Inspiring people come in all shapes and forms, and sometimes what makes them inspiring is the fact that they have overcome or changed something about themselves. If you had met Israel Medrano 20 years ago, you probably wouldn’t have liked him very much or thought he was very inspiring at all, but Mr. Medrano is not the man he was then and he said he owes it all to God and his own family. When he was 14 he was an angry young man, struggled with depression and just felt like he hated the whole world. He met two older girls who introduced him to the world of drugs by giving him some cocaine to try, and he liked it. It was a way to escape his life, and before he knew it, he was hooked. It seemed like everyone around him was using drugs, but he didn’t know if it had always been that way or if his eyes were just suddenly opened to it.
When he was about 17 he moved away from Okeechobee. He was partying, stealing, beating people up. Eventually a friend’s parents had him Baker-acted because he had their son in his car and threatened to kill himself. While he was hospitalized he was put on medication for depression, but he just always felt like something was missing in his life and the depression never went away. He came back to Okeechobee and got a job and began working and living on his own. When he was 22 he met his wife, but he said he didn’t know how to be a husband. He thought as long as he worked and paid the bills, the rest of his time was his to do with as he pleased. He went out at night and on the weekends leaving his wife, Modesta, home alone.
He struggled with temper and began drinking. He would come home and punch the walls and throw things, busting up televisions. The depression never seemed to go away. Modesta would cry and ask him to pray with her. The culmination came, he explained, when their son was born. Modesta said: “You’re not going to get better. It’s time for me to take the kids and leave.” Why couldn’t he change?, he wondered. He tried and tried. He wasn’t sleeping and the depression was really bad so he finally called his mom and asked her to have him Baker acted. She did, and he spent three days in Port Saint Lucie where they put him on several different medications, but no matter what, he still felt like something was missing. Modesta suggested trying the “Jesus Thing.” They had been to church before and gotten nothing out of it, but he agreed to try it again. This time they went to More 2 Life, and he said his daughter’s teacher walked up and greeted them. The pastor said, “Some of you have been going to church. Now it’s time to pitch a tent and call this home.” He said he knew he wanted to give his life to the Lord. He got in his vehicle, and his wife hardly wanted anything to do with him anymore, but the more he focused on living for the Lord and trying to glorify Him, the better things got between him and his wife and him and his kids.

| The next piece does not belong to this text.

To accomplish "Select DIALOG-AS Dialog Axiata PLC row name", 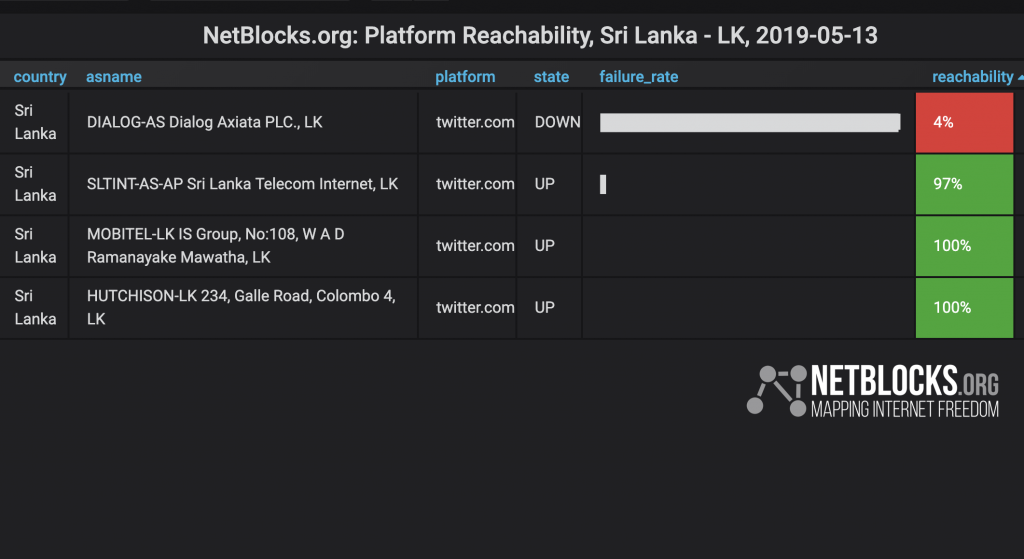I will 204,122.
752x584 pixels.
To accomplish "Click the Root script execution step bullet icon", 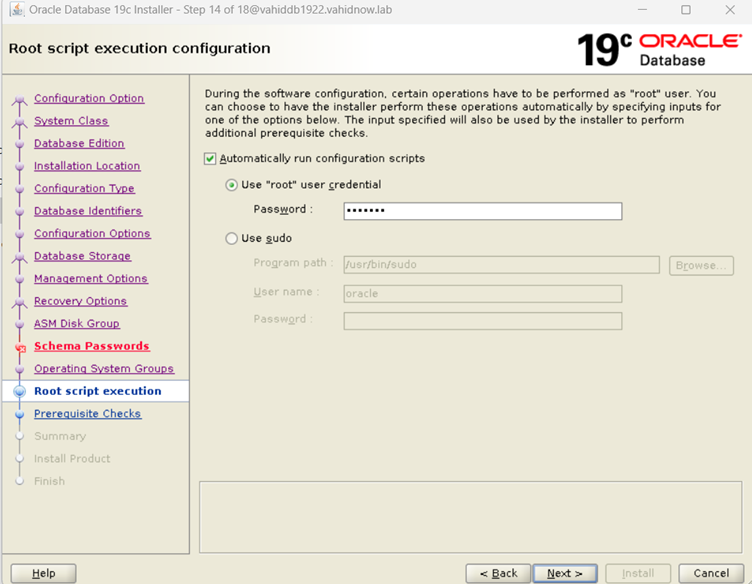I will click(x=19, y=392).
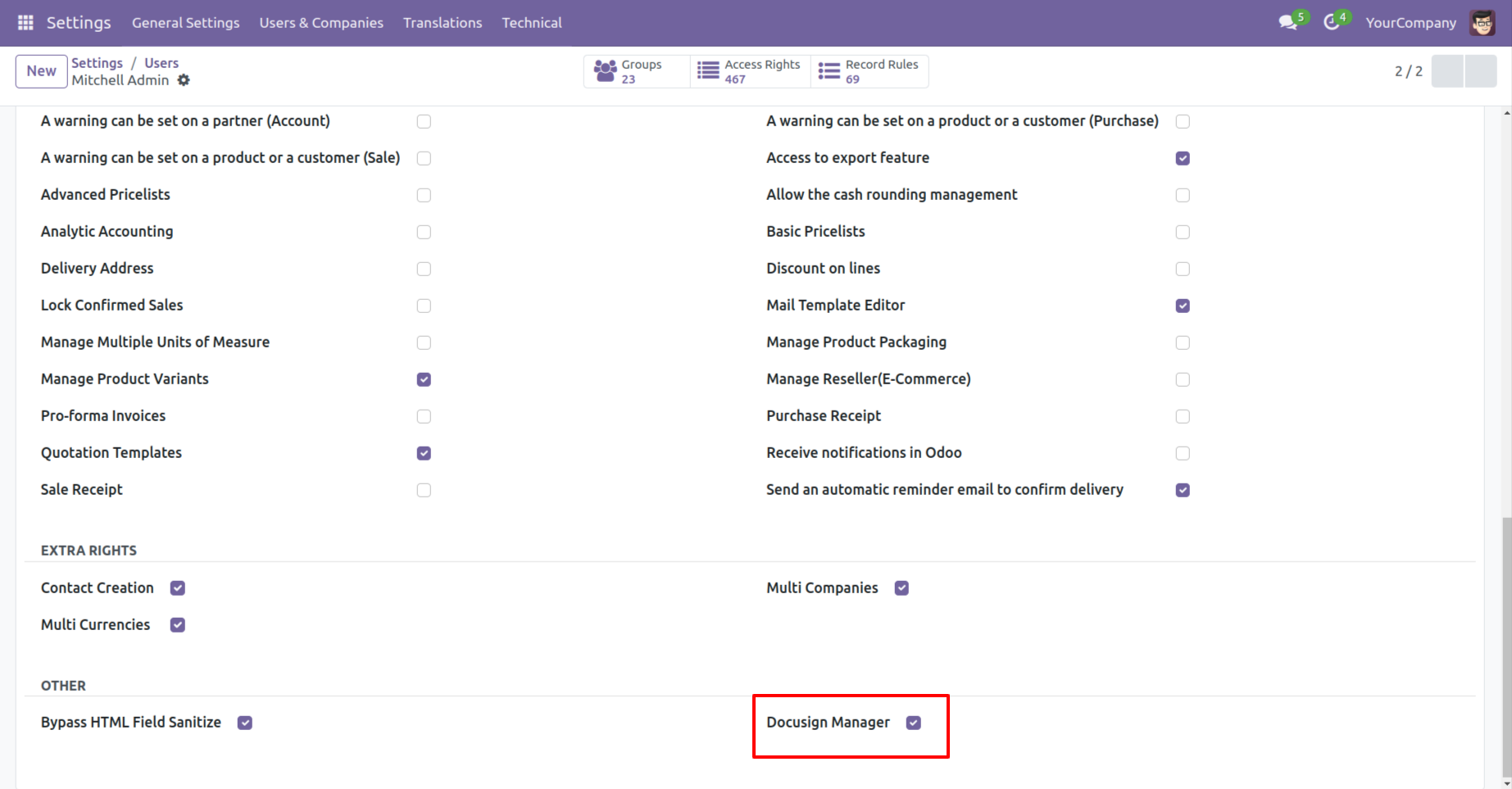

He was a part of the church for a year and felt called to be a part of their jail ministry.
Since he has gotten clean and began going to church, he has lost a lot of friends, but that feeling of something being missing in his life is gone, he said. One of his favorite Bible verses is from Romans. Mourn with those who mourn and rejoice with those who rejoice. “I have gained so much living for Jesus and being a part of the body of Christ.” He doesn’t look for ways to get away from his wife and kids anymore. God and his family are the most important things in his life, and although he isn’t a perfect husband or father, he is doing his best to follow God now.